2. Les forces de l’ordre
4La très grande médiatisation de l’affaire de la Bande noire et l’attente du procès a généré une avide curiosité populaire dans les rues de Mons. Pour éviter les débordements, des renforts ont été exigés. Le 12 novembre 1861, dans une lettre que le Procureur du Roi de Mons écrit au Procureur général, il informe son supérieur que la force publique est, en temps normal, composée de 23 hommes de troupe de ligne et que ce régiment sera augmenté de six soldats366. De plus, Le Journal de Bruxelles affirme que le ministre de la guerre a anticipé le désordre et a prévu un renfort de quarante gendarmes pour protéger les abords du Palais de justice367. Malgré tout, il semble que cette aide supplémentaire soit à peine suffisante. Les gendarmes et les troupes de lignes chargés de la surveillance du Palais ont bien du mal à contenir la foule, et ce, d’autant plus pour les journées plus importantes (instruction de Couillet, jour du verdict, etc.). L’Ami de l’Ordre affirme d’ailleurs que le jour du verdict, les marches du Palais sont gardées par une compagnie de quatre-vingts hommes commandés par trois officiers368.
Notes de bas de page
357 AÉA, Parquet général près la cour d’appel de Bruxelles, n° 7018, 1861-1862, Correspondance du Procureur général de Bavay au Procureur du Roi de Mons, 13 novembre 1861.
358 Ibid.
359 La Gazette de Mons, 3-4 décembre 1861, p. 2.
360 Ibid.
361 La Gazette de Mons, 12 décembre 1861, p. 3.
362 L’Indépendance Belge, 25 décembre 1861, p. 3.
363 AÉA, Parquet général près la cour d’appel de Bruxelles, 1861-1862, Correspondance de M. Lambert-De Roisin à M. le ministre de la Justice, 17 octobre 1861.

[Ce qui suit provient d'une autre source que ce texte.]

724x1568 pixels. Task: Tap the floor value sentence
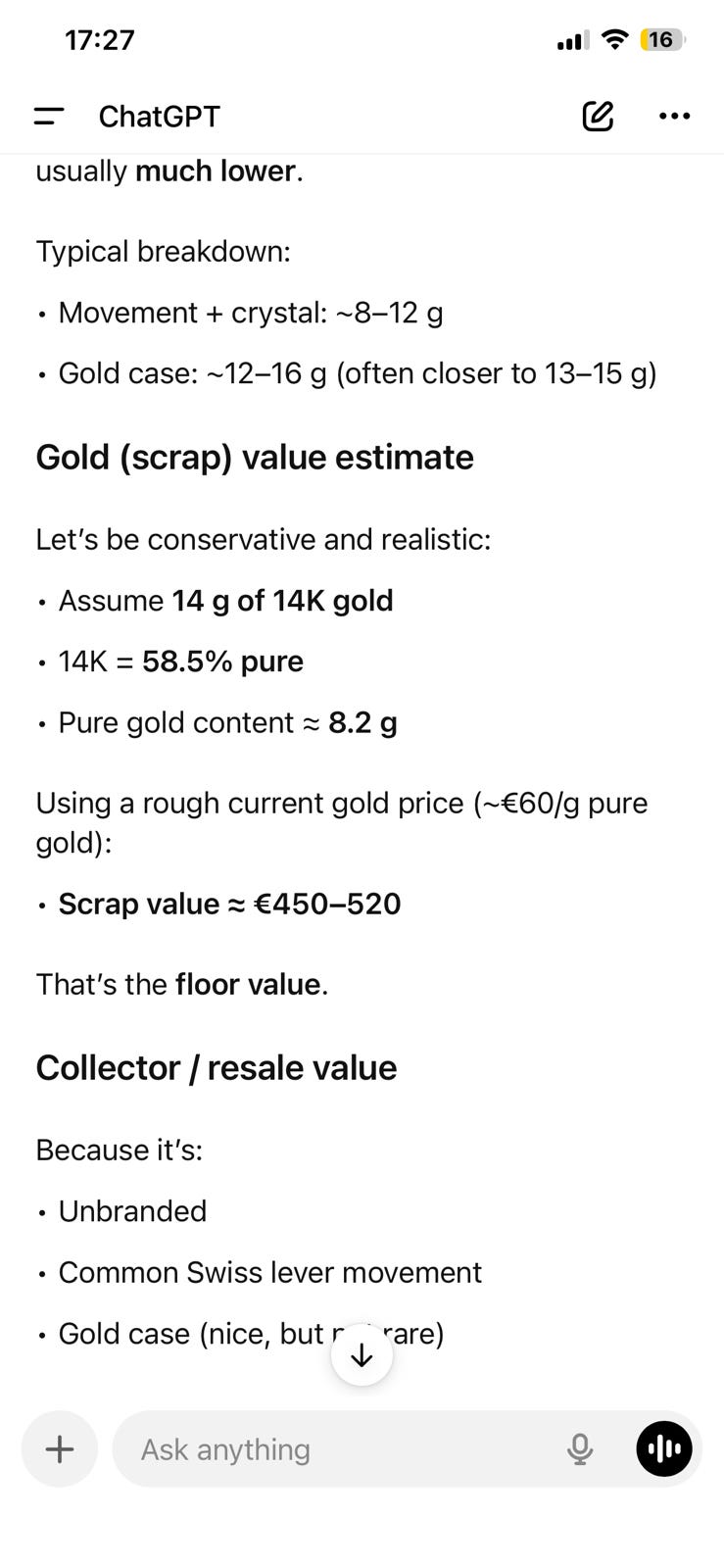pyautogui.click(x=182, y=984)
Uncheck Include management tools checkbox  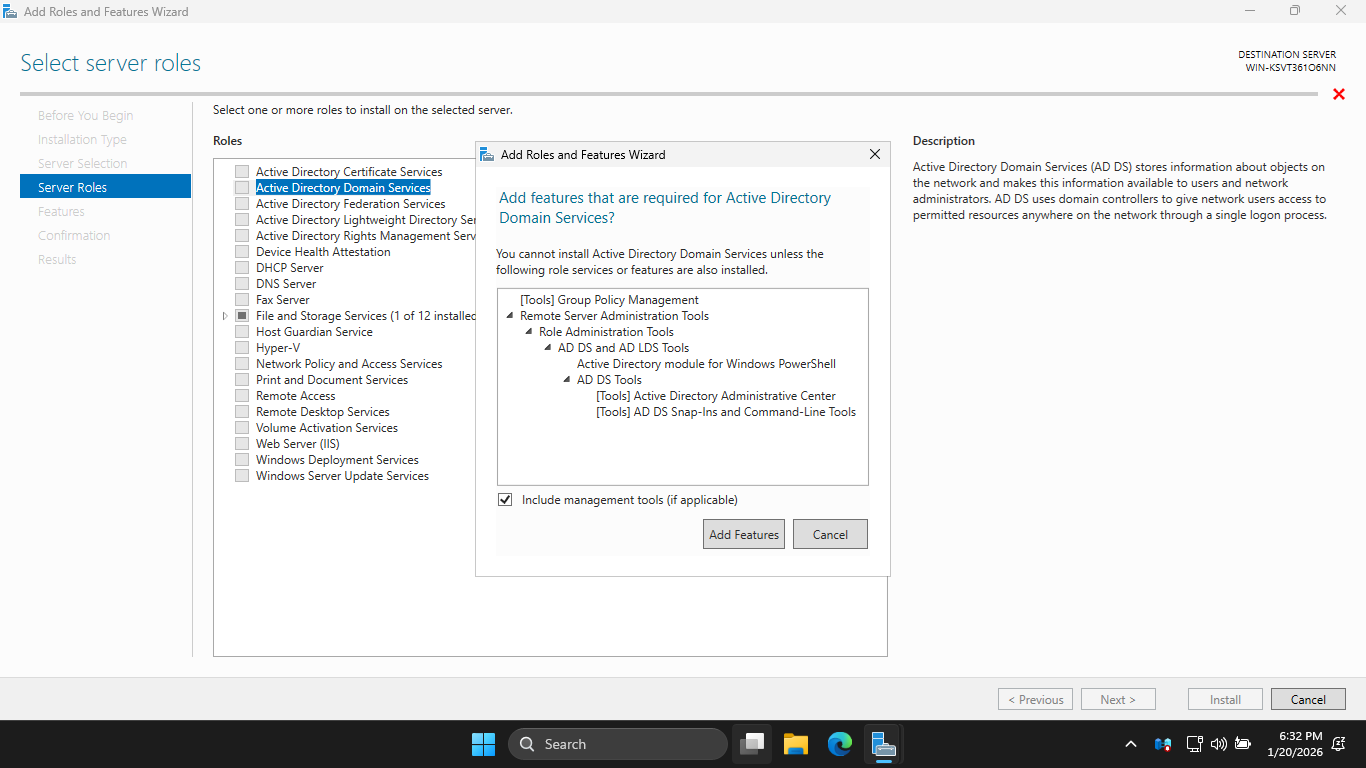(505, 500)
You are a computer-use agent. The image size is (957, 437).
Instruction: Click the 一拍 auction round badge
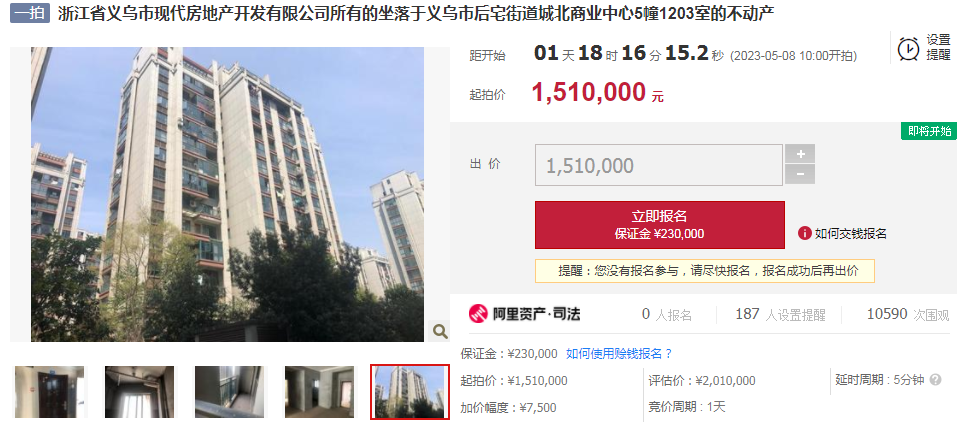29,13
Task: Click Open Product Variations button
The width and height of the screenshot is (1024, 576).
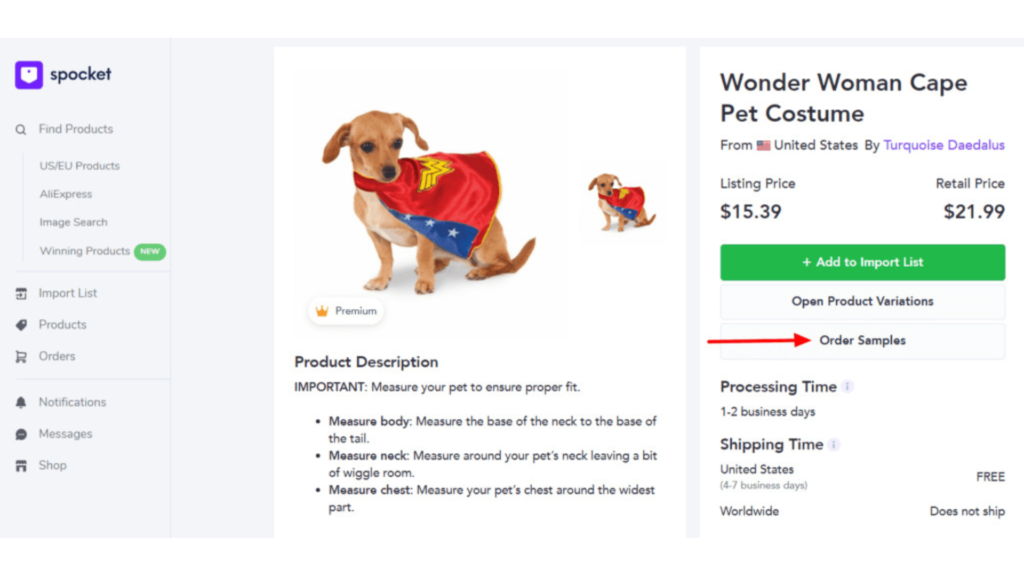Action: point(862,301)
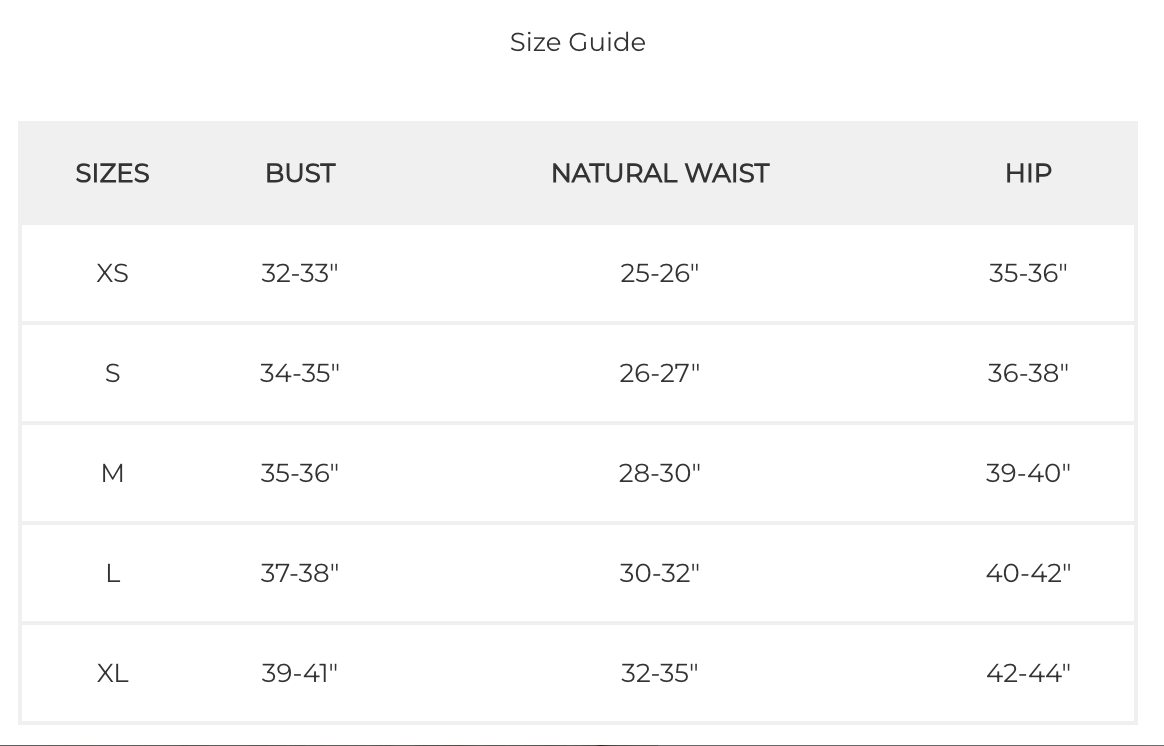
Task: Click the XS bust measurement 32-33"
Action: [300, 273]
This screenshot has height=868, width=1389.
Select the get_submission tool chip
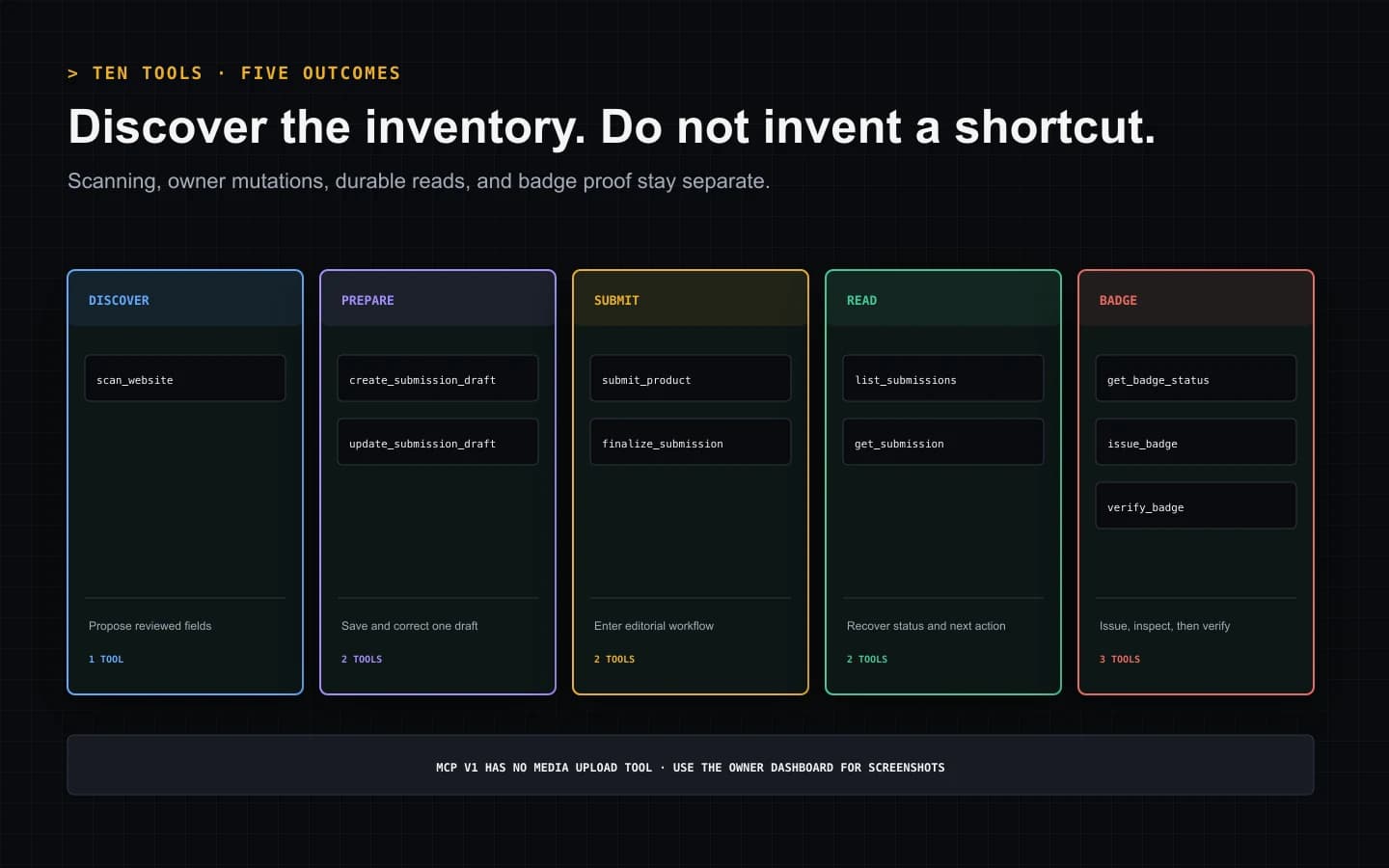943,442
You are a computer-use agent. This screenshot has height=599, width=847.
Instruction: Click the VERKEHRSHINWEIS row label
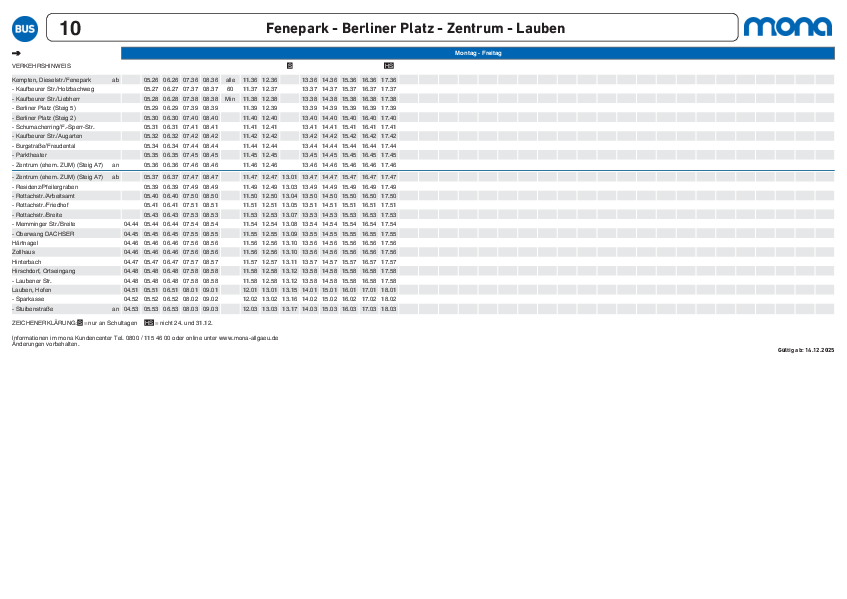point(39,65)
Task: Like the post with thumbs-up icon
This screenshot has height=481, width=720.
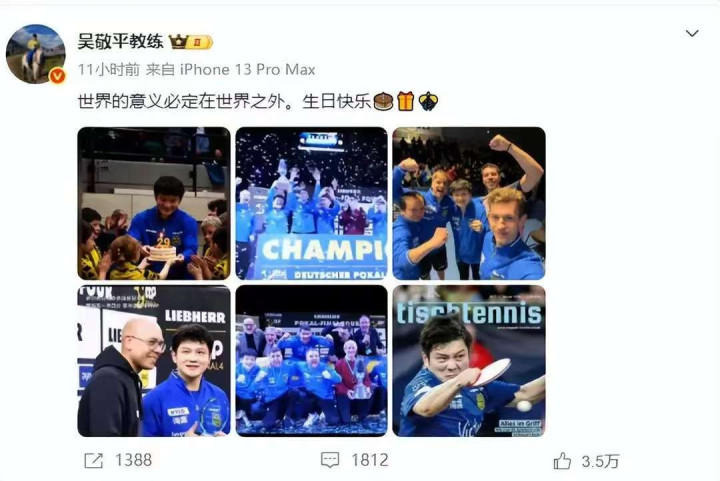Action: pyautogui.click(x=562, y=460)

364 Les portraits de Jean-Baptiste Boucher et de Léopold Rabet ont été représentés dans l’ouvrage de Michel Carly et d’Émile Lempereur. Carly, Lempereur, Légendes et contes…, p. 120.
365 AÉA, Parquet général près la cour d’appel de Bruxelles, n° 7413, 1861-1862, Correspondance du Procureur général (destinataire inconnu), 29 novembre 1861.
366 AÉA, Parquet général près la cour d’appel de Bruxelles, n° 3464, 1861-1862, Correspondance du Procureur du Roi de Mons au Procureur général de Bavay, 12 novembre 1861.
367 Le Journal de Bruxelles, 19 décembre 1861, p. 3.
368 L’Ami de l’Ordre, 10 janvier 1862, p. 2.